------ Records supplied ------
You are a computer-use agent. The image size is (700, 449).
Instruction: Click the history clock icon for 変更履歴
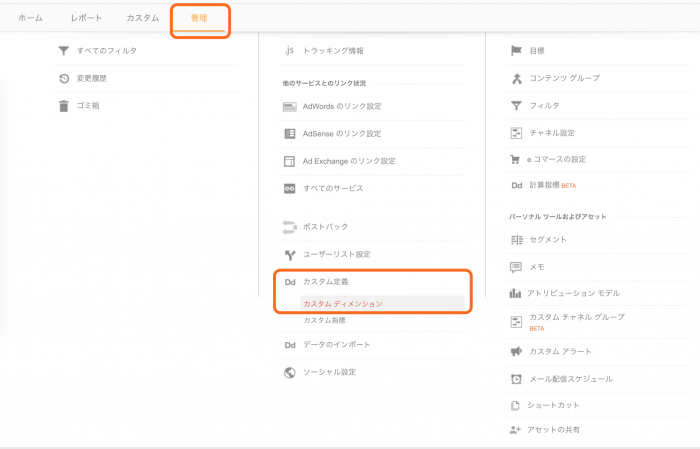click(x=64, y=78)
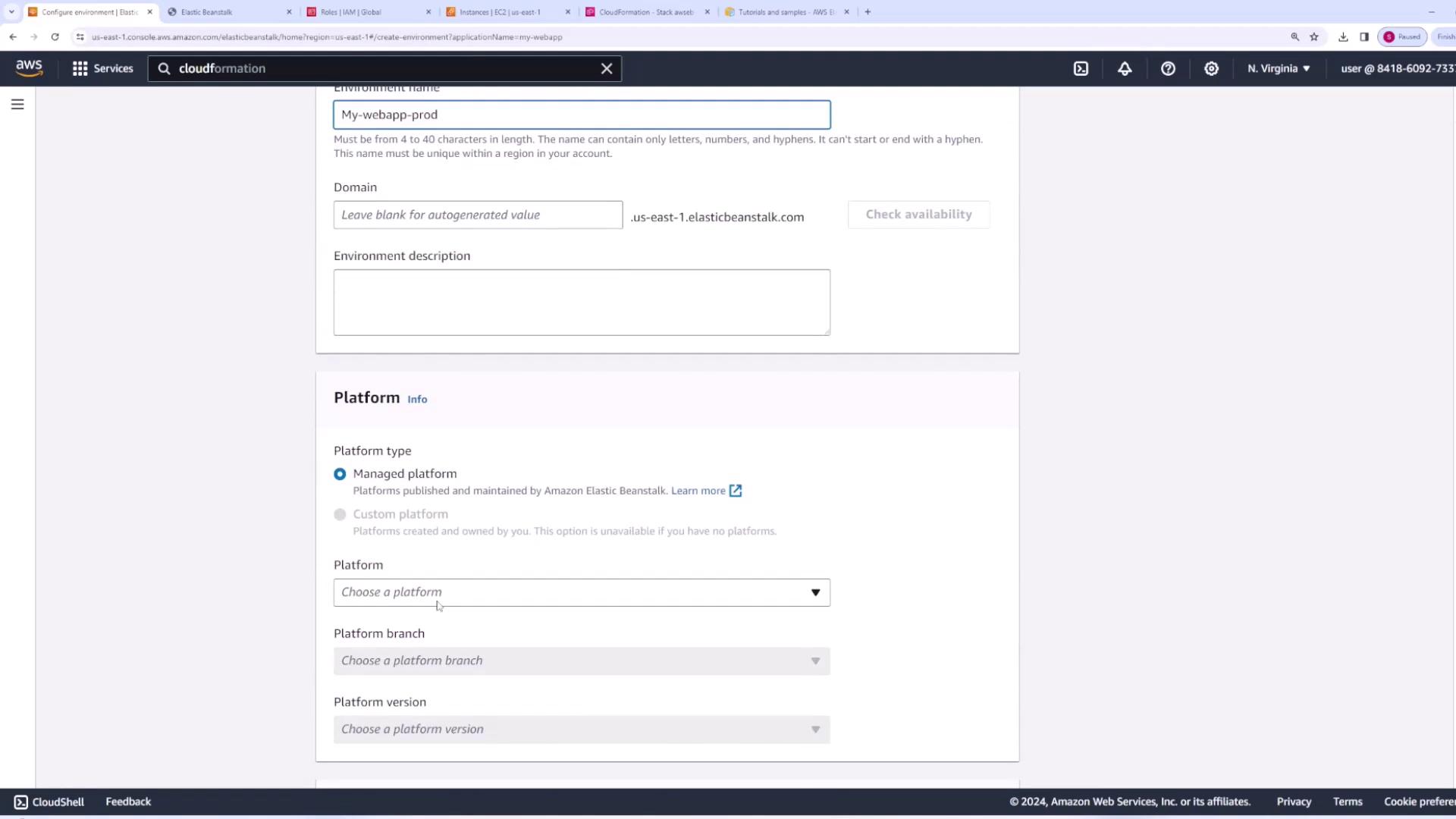Open the Services grid menu
This screenshot has width=1456, height=819.
click(102, 68)
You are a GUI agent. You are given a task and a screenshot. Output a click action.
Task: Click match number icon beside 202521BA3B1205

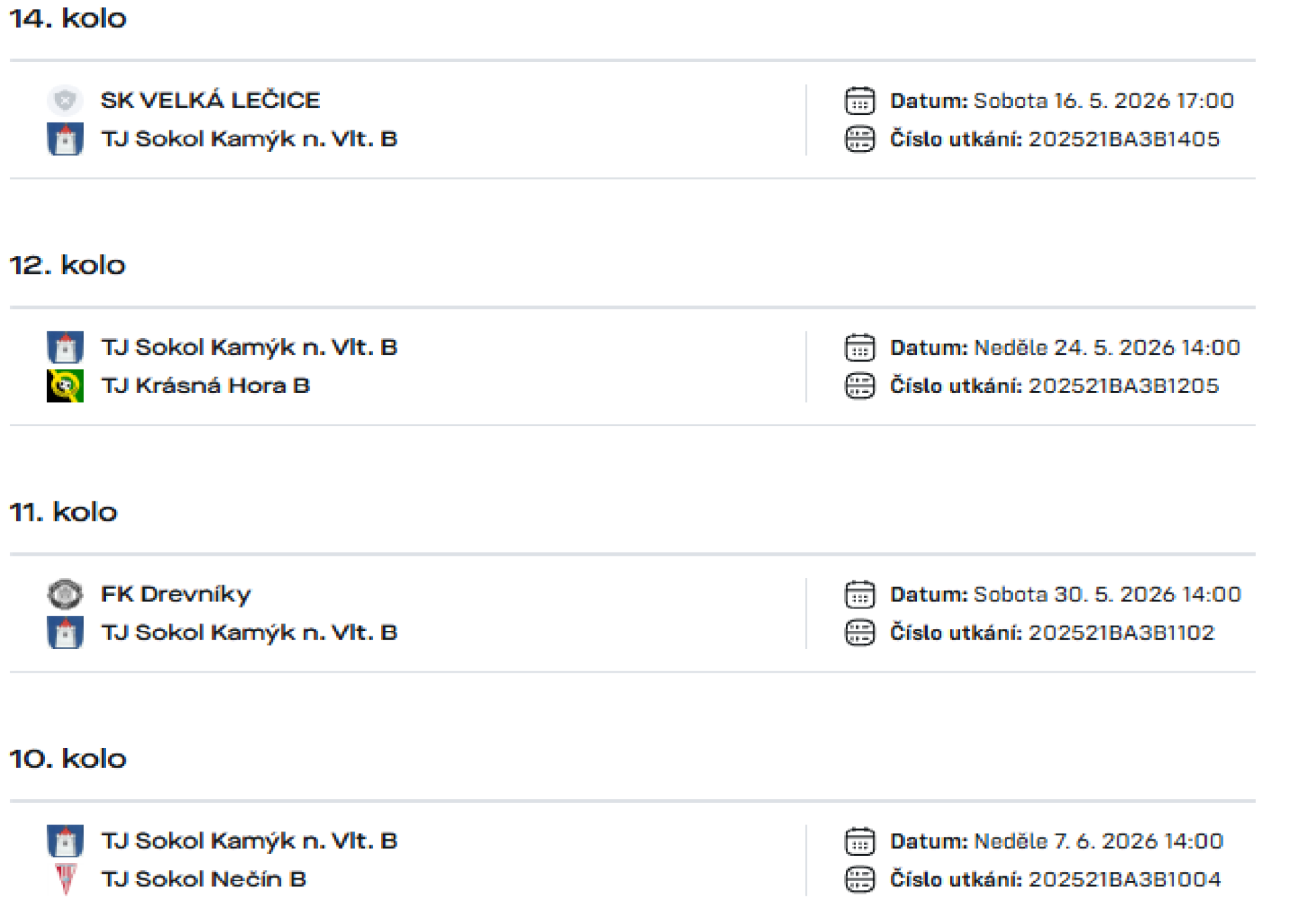coord(859,386)
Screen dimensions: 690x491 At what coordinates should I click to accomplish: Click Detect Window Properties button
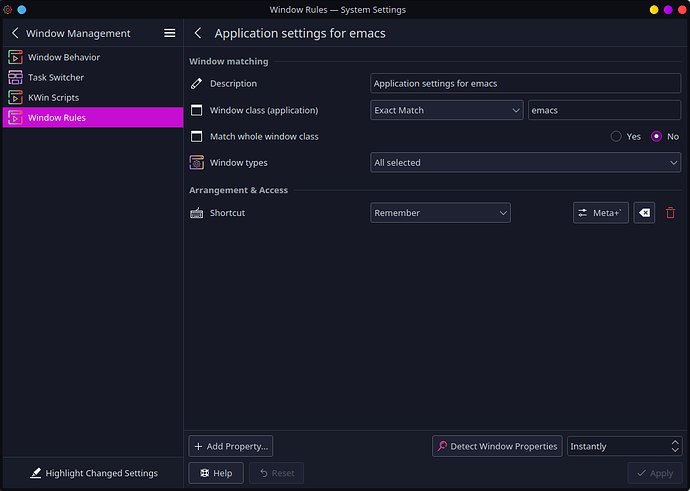[x=497, y=446]
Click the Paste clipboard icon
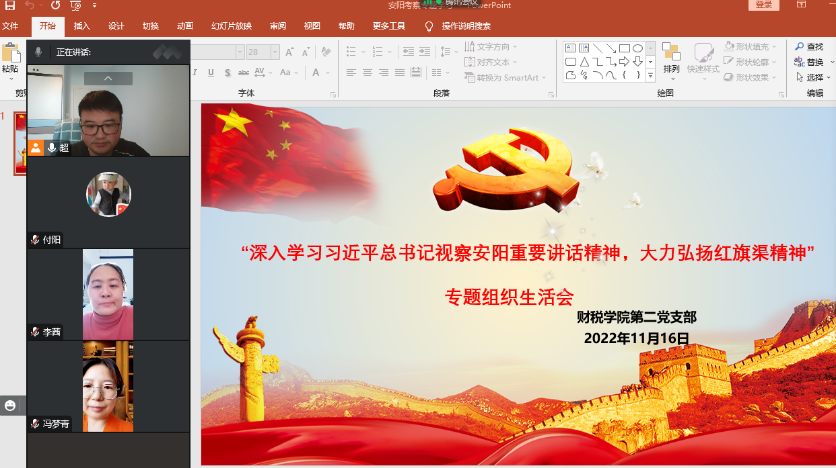Image resolution: width=836 pixels, height=468 pixels. (x=10, y=55)
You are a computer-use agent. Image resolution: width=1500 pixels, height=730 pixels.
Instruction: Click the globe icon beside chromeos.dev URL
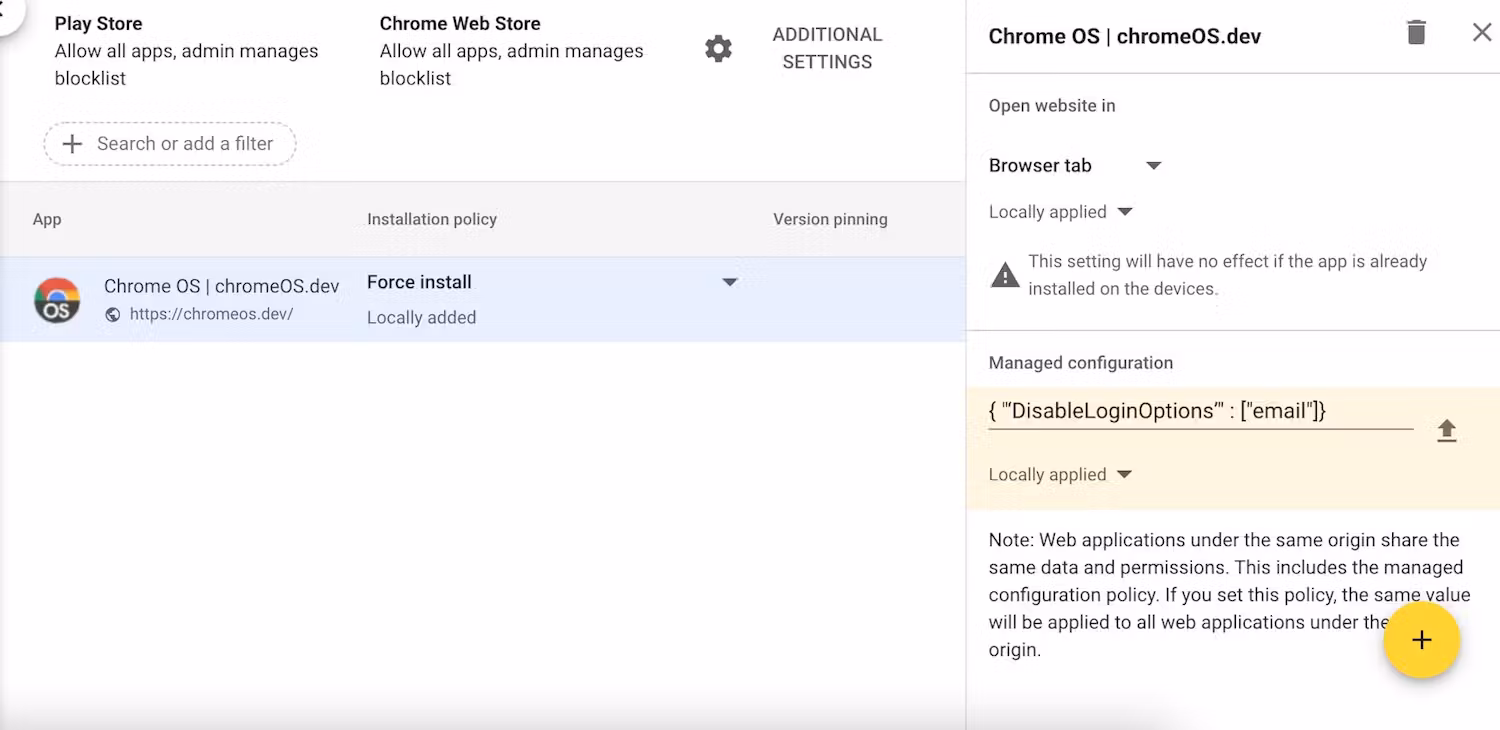(114, 314)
------
## Task instructions
Update the data above so that each instance of "icon" becomes "symbol", with everything else left unchanged. Leave the pictures out of your answer.

## Response for this exercise
You are a computer-use agent. The image size is (700, 449).
Instruction: Click the history clock symbol for 変更履歴
click(x=64, y=78)
Open the Services grid menu
This screenshot has width=1456, height=819.
click(102, 68)
You are a GUI agent. You are given a task and a screenshot. Output a click action.
Task: Click match number symbol beside 202521BA3B1205

coord(859,386)
Screen dimensions: 690x491 At what coordinates should I click to accomplish: Click Detect Window Properties button
[x=497, y=446]
Click the Paste clipboard symbol
Image resolution: width=836 pixels, height=468 pixels. (x=10, y=55)
You are a computer-use agent. Image resolution: width=1500 pixels, height=730 pixels.
Instruction: Click the globe symbol beside chromeos.dev URL
(114, 314)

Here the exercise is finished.